(Excerpt to read):
Pathway-Activity Likelihood Analysis and Metabolite Annotation for Untargeted Metabolomics using Probabilistic Modeling
This work addresses the problem of biological interpretation in metabolomics for researchers, offering a novel inference-based method that improves upon statistical enrichment techniques.
The authors tackled the challenge of interpreting untargeted metabolomics data by developing PUMA, a probabilistic modeling approach that predicts pathway activity likelihoods and assigns chemical identities to measurements, showing biologically meaningful results and annotating many additional measurements compared to existing tools.
Motivation: Untargeted metabolomics comprehensively characterizes small molecules and elucidates activities of biochemical pathways within a biological sample. Despite computational advances, interpreting collected measurements and determining their biological role remains a challenge. Results: To interpret measurements, we present an inference-based approach, termed Probabilistic modeling for Untargeted Metabolomics Analysis (PUMA). Our approach captures measurements and known information about the sample under study in a generative model and uses stochastic sampling to compute posterior probability distributions. PUMA predicts the likelihood of pathways being active, and then derives a probabilistic annotation, which assigns chemical identities to the measurements. PUMA is validated on synthetic datasets. When applied to test cases, the resulting pathway activities are biologically meaningful and distinctly different from those obtained using statistical pathway enrichment techniques. Annotation results are in agreement to those obtained using other tools that utilize additional information in the form of spectral signatures. Importantly, PUMA annotates many additional measurements.

(Directions):
a: Answer these questions from the PUMA abstract:
(i) What does the name PUMA stand for?
(ii) On what kind of datasets is PUMA validated?
(iii) What additional information do the other annotation tools use?
b: Repeat word for word the passage of the PUMA abstract starting at "Pathway-Activity Likelihood Analysis" and ending at "statistical enrichment techniques.".
The lines after the PUMA abstract are separate material, unconnected to it.

(Data excerpt):
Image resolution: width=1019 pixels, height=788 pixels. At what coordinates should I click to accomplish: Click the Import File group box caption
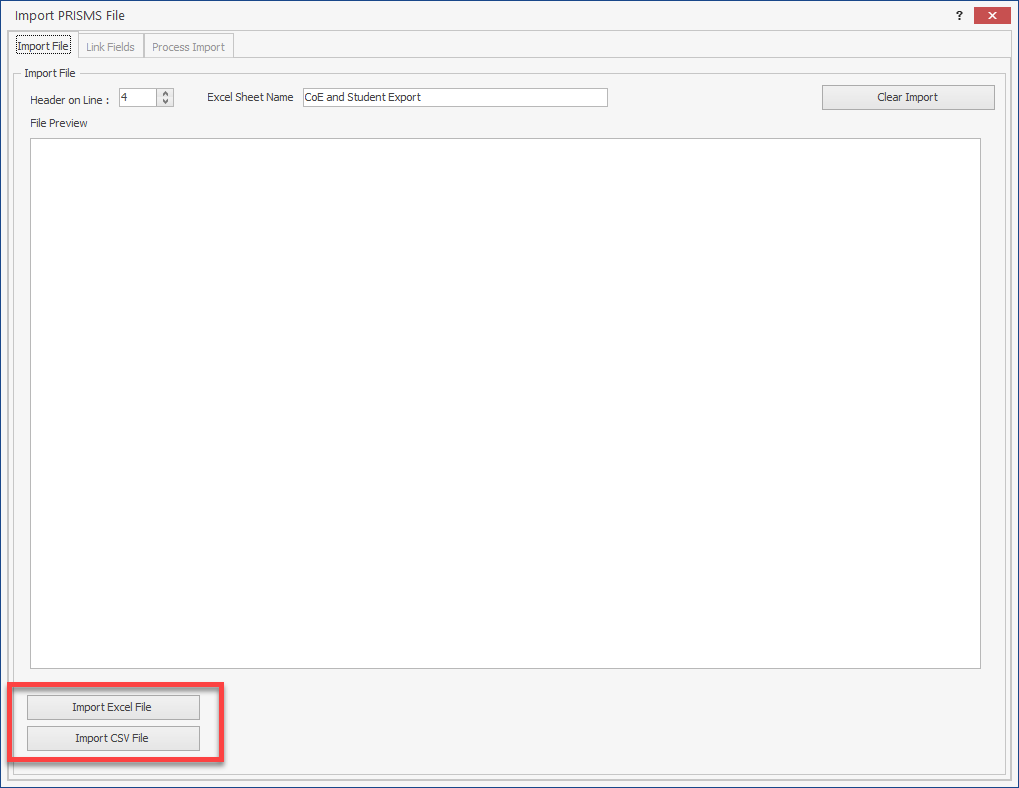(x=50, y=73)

(Responses for each task):
a:
(i) Probabilistic modeling for Untargeted Metabolomics Analysis
(ii) Synthetic datasets
(iii) Spectral signatures

b:
Pathway-Activity Likelihood Analysis and Metabolite Annotation for Untargeted Metabolomics using Probabilistic Modeling
This work addresses the problem of biological interpretation in metabolomics for researchers, offering a novel inference-based method that improves upon statistical enrichment techniques.